Moles can exist at birth, or can begin to appear over time.
These are dark spots or irregularities found in the skin, of various shapes and sizes. Moles can appear anywhere on the skin, from the nose and other facial area, as well as arms and chest areas. There can be a single mole, or it may be in groups.
Some moles go unnoticed, and some (like facial “beauty marks”) are even considered attractive. On the other hand, some people feel bothered by moles, and moles can even be a health risk.
There are some benefits to removing moles, including:
• Facial (or other) moles may get in the way of shaving.
• When moles run against clothing or jewellery it may create skin irritation
• Improve the look (“clear and uniform” skin).
• Improve self-esteem.
If you consider removing a mole you should first be examined by a doctor who has experience in treating moles to help determine whether the mole is cancerous. Then you should consult with a qualified cosmetic surgeon or dermatologist to perform the procedure.
Very important: a mole can be a pre-cancerous sign. It can often be completely removed before it causes a serious health risk.
The majority of moles are benign (non-cancerous) and have no threat to health. To determine if a mole is cancerous, a small portion is examined through a biopsy or microscope analysis. This piece of tissue is usually examined at a pathology lab.
You are, if you can physically and emotionally benefit from having the mole removed. Do not forget, however, that cosmetic surgery can improve the situation but does not guarantee perfection.
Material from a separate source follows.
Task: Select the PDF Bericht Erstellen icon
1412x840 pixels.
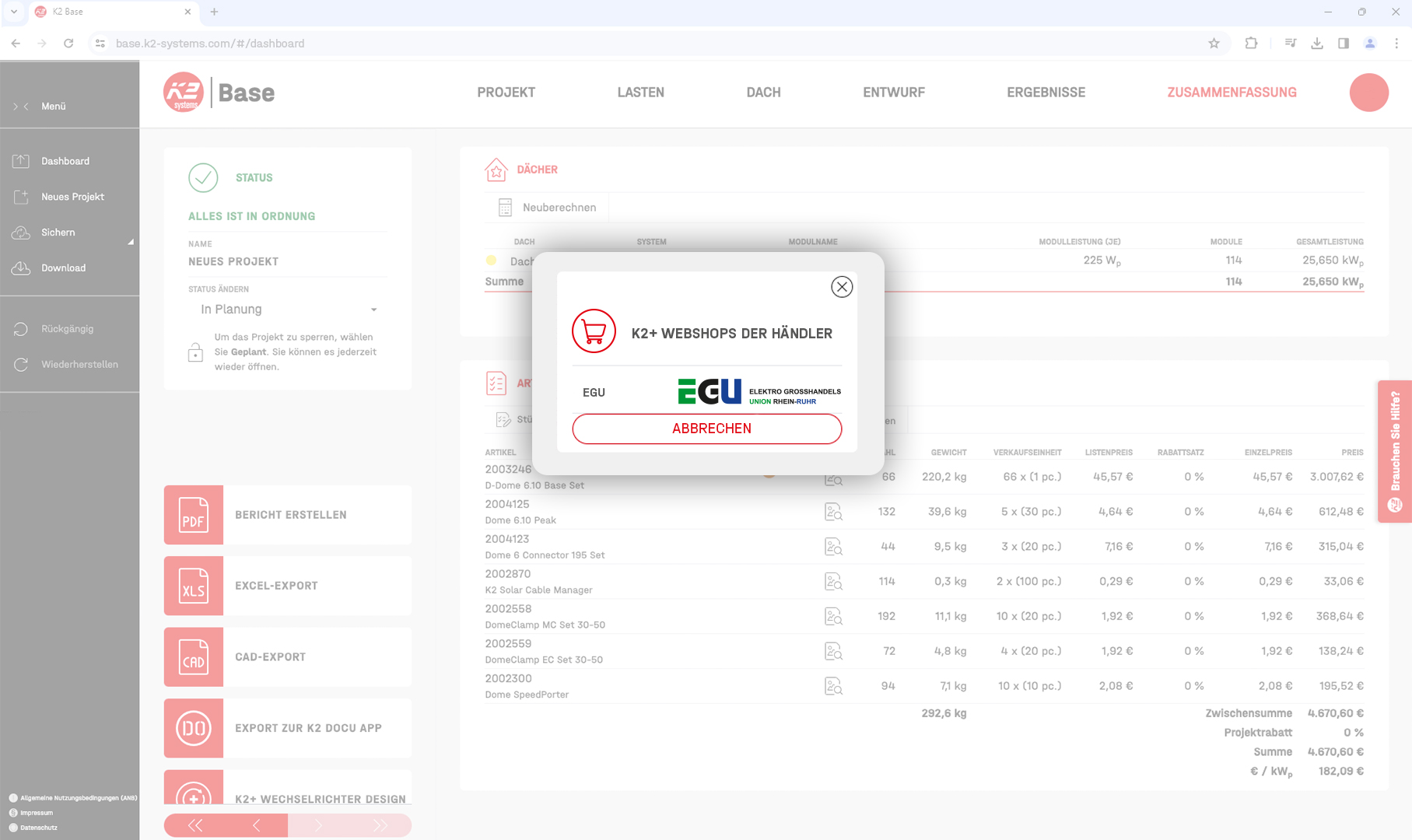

Before removing, the area is cleansed and then an anaesthetic is applied to numb the area. The type of mole being removed determines what technique is used. Depending on the technique, stitches may or may not be used.
Procedure with stitches
For excision of the mole, the surgeon uses a scalpel to cut the mole and a border of good skin surrounding it. The surgeon will determine the size of this border. Stitches are placed either deep within the skin, or on the upper surface, depending on the depth of the excision.
Procedure without stitches
For the procedure that involves no stitches, a scalpel is used to shave the mole allowing it to be flush with the surrounding skin. Then using an electrical instrument, the doctor cauterizes the area to stop any bleeding. Topical antibiotic is applied to reduce risk of infection. Shaving removes the protruding surface of the mole, but it can leave mole cells beneath the skin and may grow back.
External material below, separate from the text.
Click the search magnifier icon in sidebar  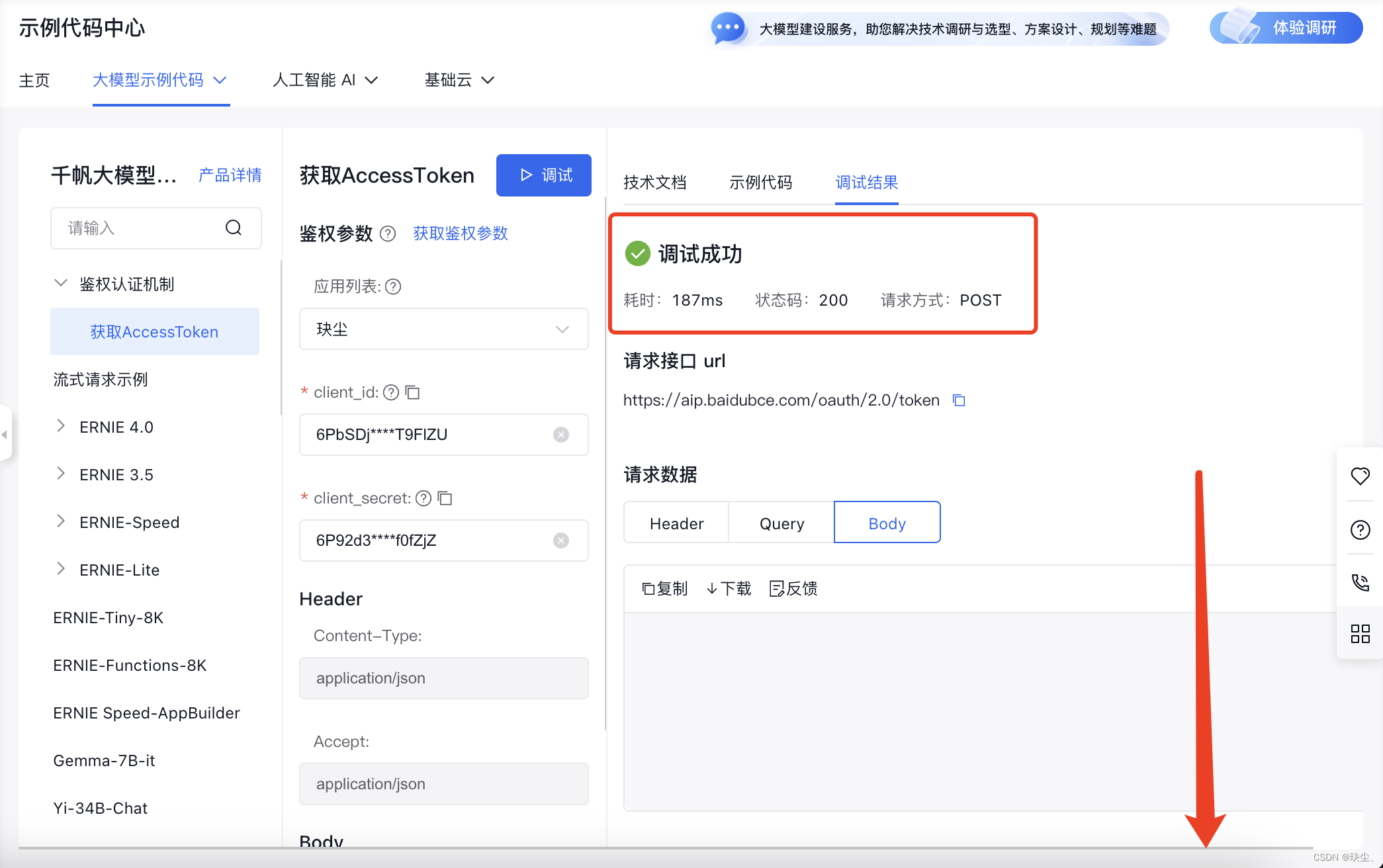pos(233,228)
Laser treatment is one of the methods used for mole removal.
This technique does not result in scarring, however, this is not a method used for treating deep moles because the laser does not penetrate deeply enough.
Mole removal typically takes less than an hour to perform, depending on the amount of moles to be removed.
The amount of discomfort afterward varies on the method used. If there is discomfort, it can be relieved with prescribed pain medication. A scab usually will develop, and then heal within a week or two. Also any redness that occurs will disappear within two to four weeks. Most scars that do appear slowly fade over time.
While risks are minimal, a possible risk that can occur is infection. The risks associated with mole removal also depend upon the technique used.
A common condition that can occur after the excision procedure is scarring. Some scars fade away, but some can be permanent. Scars can be eliminated through skin resurfacing or other scar revision procedures.